Task to complete = The required output is the run of lines from the one holding "The image size is (644, 393)." through the final line of the listing, restated word for word, with no pictures.

Exercise inputs =
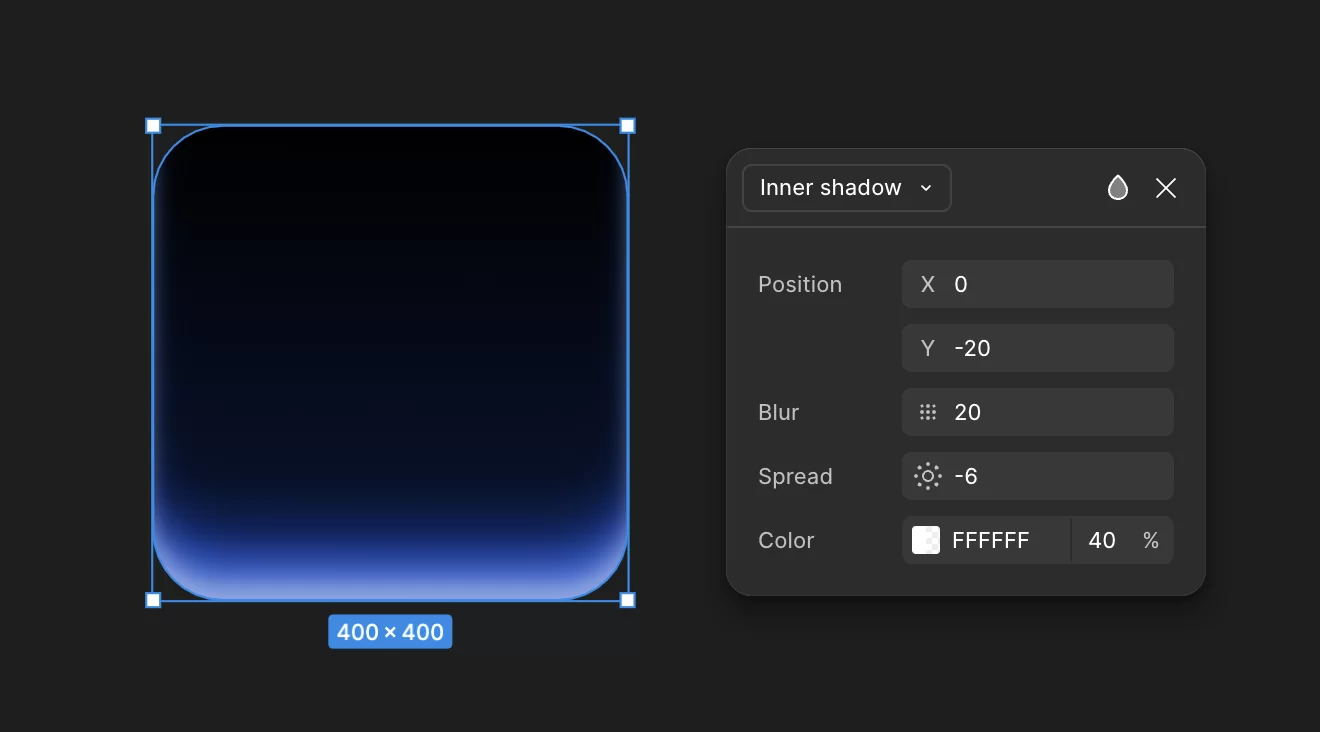Open the Inner shadow effect type dropdown

[x=846, y=188]
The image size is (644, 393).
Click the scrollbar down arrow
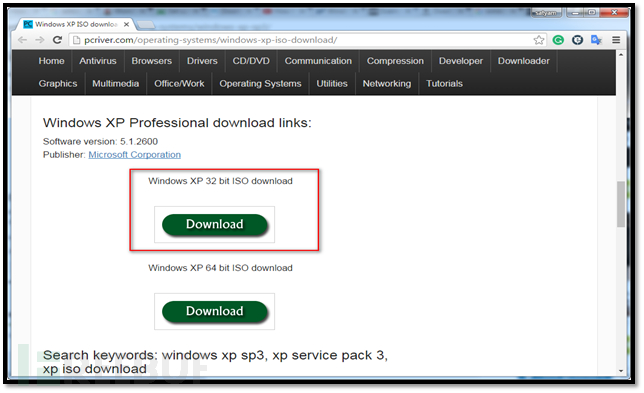(x=621, y=370)
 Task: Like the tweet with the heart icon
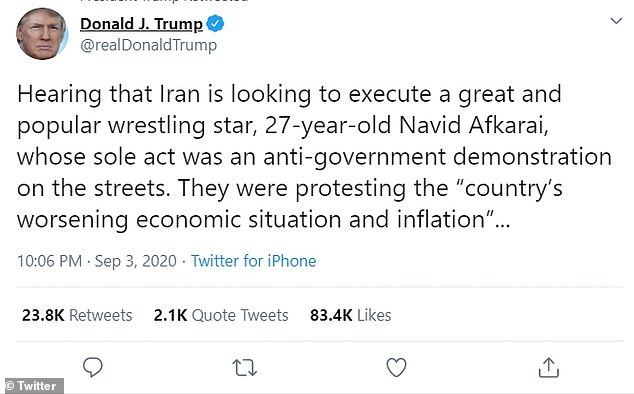click(x=396, y=367)
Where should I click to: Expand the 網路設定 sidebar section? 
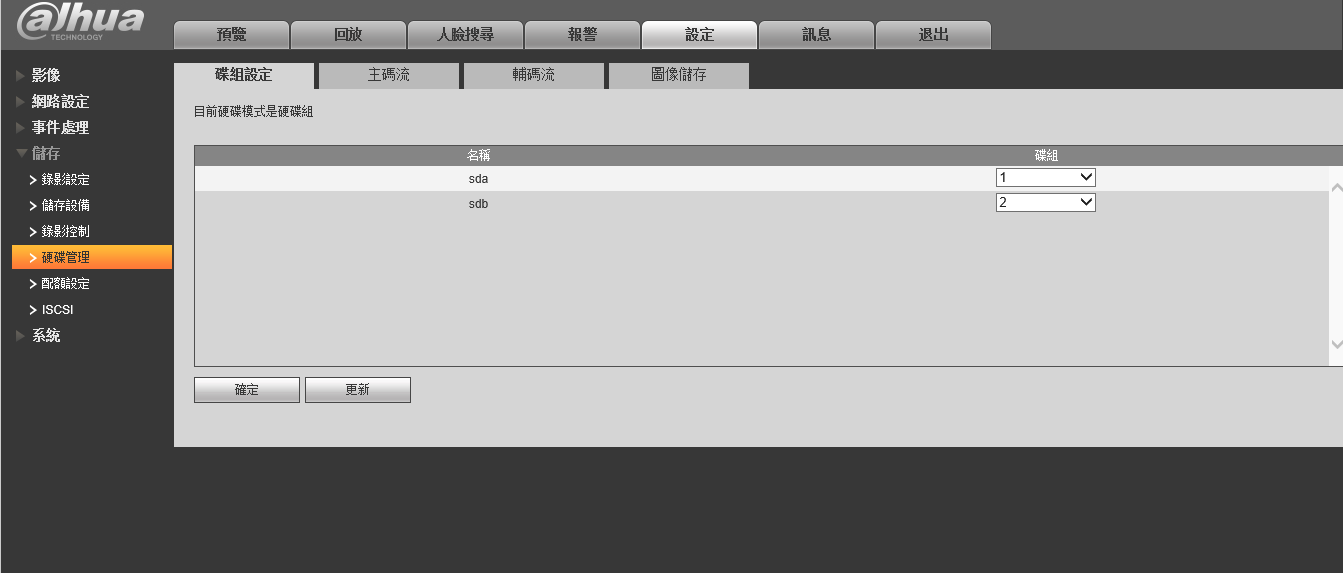pyautogui.click(x=59, y=102)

Written solution =
The image size is (644, 393).
Click the scrollbar down arrow
(x=621, y=370)
 Task: Like the tweet with the heart icon
click(x=396, y=367)
Where should I click to: Expand the 網路設定 sidebar section? 
pyautogui.click(x=59, y=102)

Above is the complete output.